** Document text follows **

= Cannabis in South Carolina =

Cannabis in South Carolina is illegal for recreational use. Use of low-THC CBD oil is allowed for certain medical conditions. But THC-A hemp is federally legal, per 2018 farm bill.

==Industrial hemp==
The cultivation of industrial hemp in South Carolina dates back to at least the 18th century. In 1733, an act was passed in the colony to encourage the growth of hemp for its "useful manufacture to his Majesty's Royal Navy". The cultivation of industrial hemp was greatly limited nationwide as a result of the federal 1937 Marihuana Tax Act.

In 2017, South Carolina re-legalized the growing of industrial hemp, under the auspices of the federal 2014 Farm Bill. The new legislation permits up to 20 cultivators to hold state licenses for 20 acre each, expanding to 50 licenses and 50 acre for 2018.

==2014 legalization of CBD==
In June 2014, Republican governor Nikki Haley signed into law Senate Bill 1035, "Julian's Law", following a unanimous Senate vote and a 92–5 House vote. The law allows children with severe epilepsy to be treated with CBD oil if recommended by a physician.

** End of Document text **
** Collected material follows **

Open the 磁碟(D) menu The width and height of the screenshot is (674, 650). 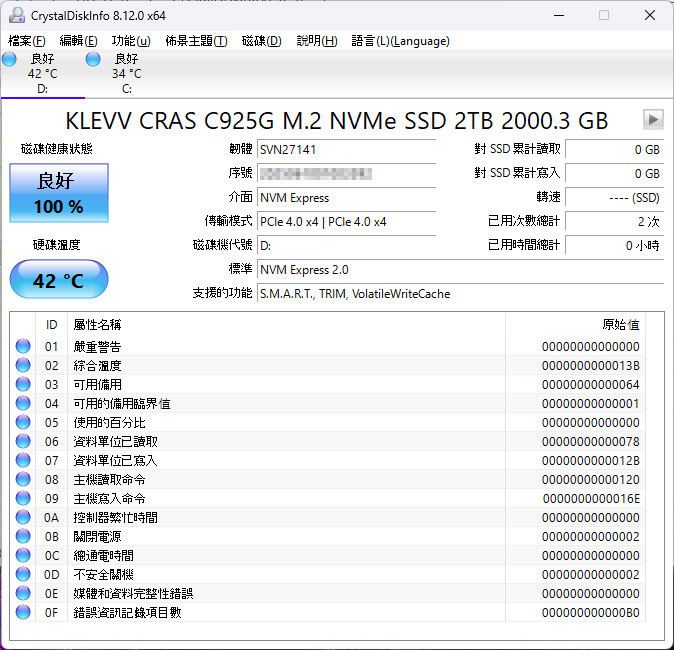pos(261,41)
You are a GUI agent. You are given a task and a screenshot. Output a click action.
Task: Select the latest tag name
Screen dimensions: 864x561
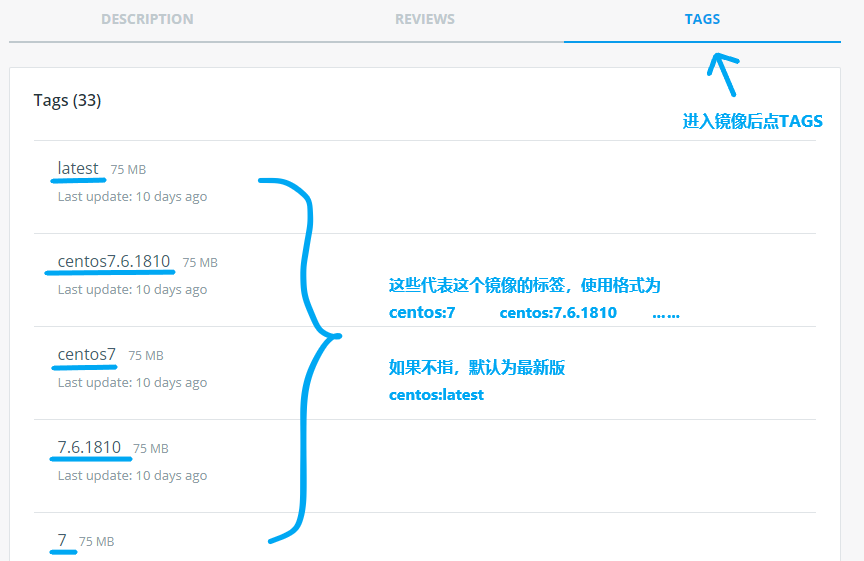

** End of Collected material **

## What the exercise asks
Copy out everything in the cannabis in South Carolina article, from "Cannabis in South Carolina is" down to "Marihuana Tax Act.", word for word.

## Result of the exercise
Cannabis in South Carolina is illegal for recreational use. Use of low-THC CBD oil is allowed for certain medical conditions. But THC-A hemp is federally legal, per 2018 farm bill.

==Industrial hemp==
The cultivation of industrial hemp in South Carolina dates back to at least the 18th century. In 1733, an act was passed in the colony to encourage the growth of hemp for its "useful manufacture to his Majesty's Royal Navy". The cultivation of industrial hemp was greatly limited nationwide as a result of the federal 1937 Marihuana Tax Act.